YOUR INSTRUCTIONS -> The answer must consist solely of the lines from the line with "Image resolution: width=533" to the final line of the data below, reproduced exactly, pictures omitted.

Screenshot grounding data
+--

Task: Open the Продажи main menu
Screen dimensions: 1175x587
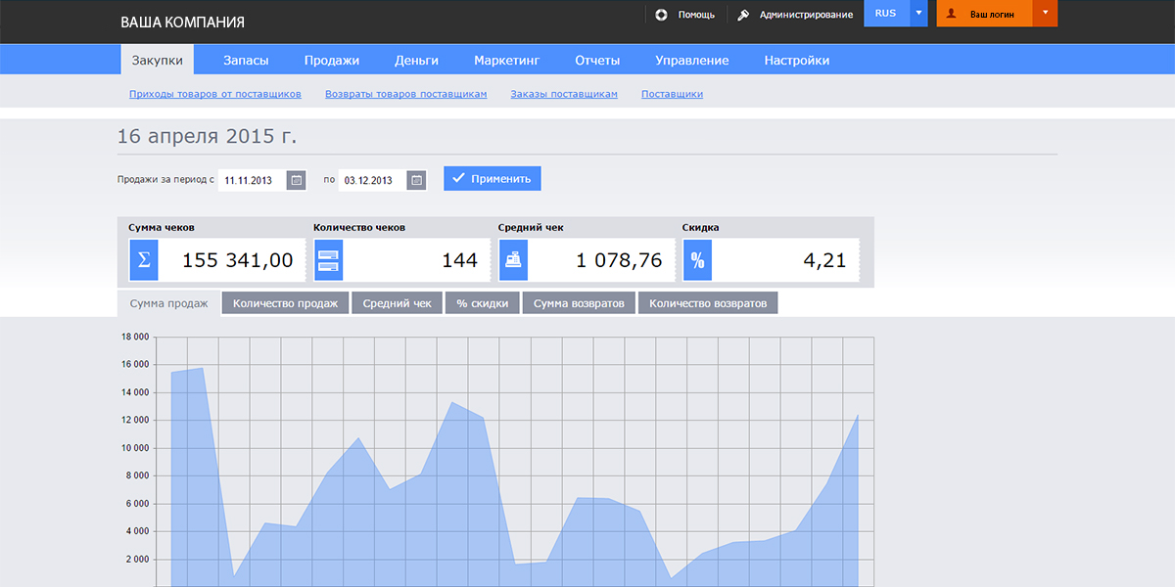Action: pyautogui.click(x=331, y=60)
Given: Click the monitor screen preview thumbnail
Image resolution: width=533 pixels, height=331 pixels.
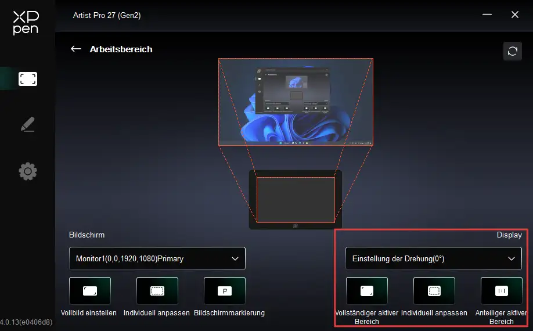Looking at the screenshot, I should 295,102.
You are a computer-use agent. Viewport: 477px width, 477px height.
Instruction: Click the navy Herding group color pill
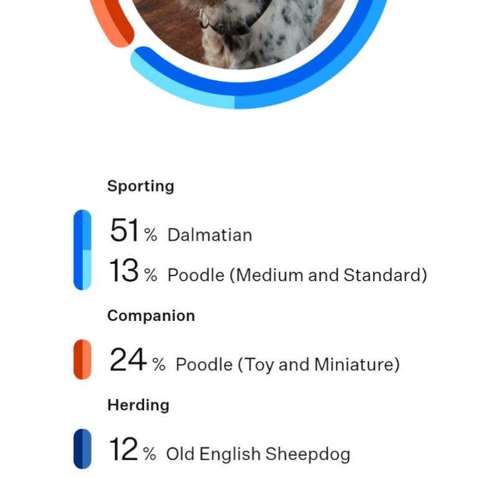pyautogui.click(x=82, y=448)
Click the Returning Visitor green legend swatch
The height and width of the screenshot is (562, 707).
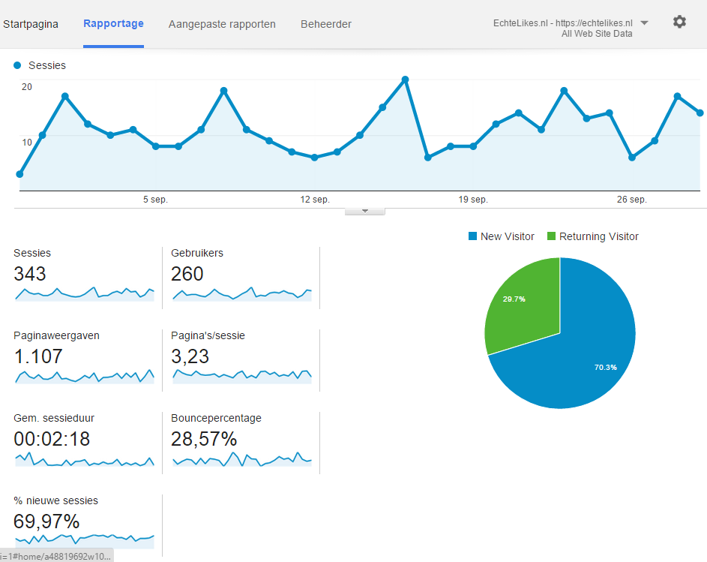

+--

RESPONSE BOX ->
Image resolution: width=533 pixels, height=331 pixels.
Looking at the screenshot, I should 295,102.
You are a computer-use agent. Viewport: 477px width, 477px height.
Instruction: Click the navy Herding group color pill
pyautogui.click(x=82, y=448)
Click the Returning Visitor green legend swatch
The height and width of the screenshot is (562, 707).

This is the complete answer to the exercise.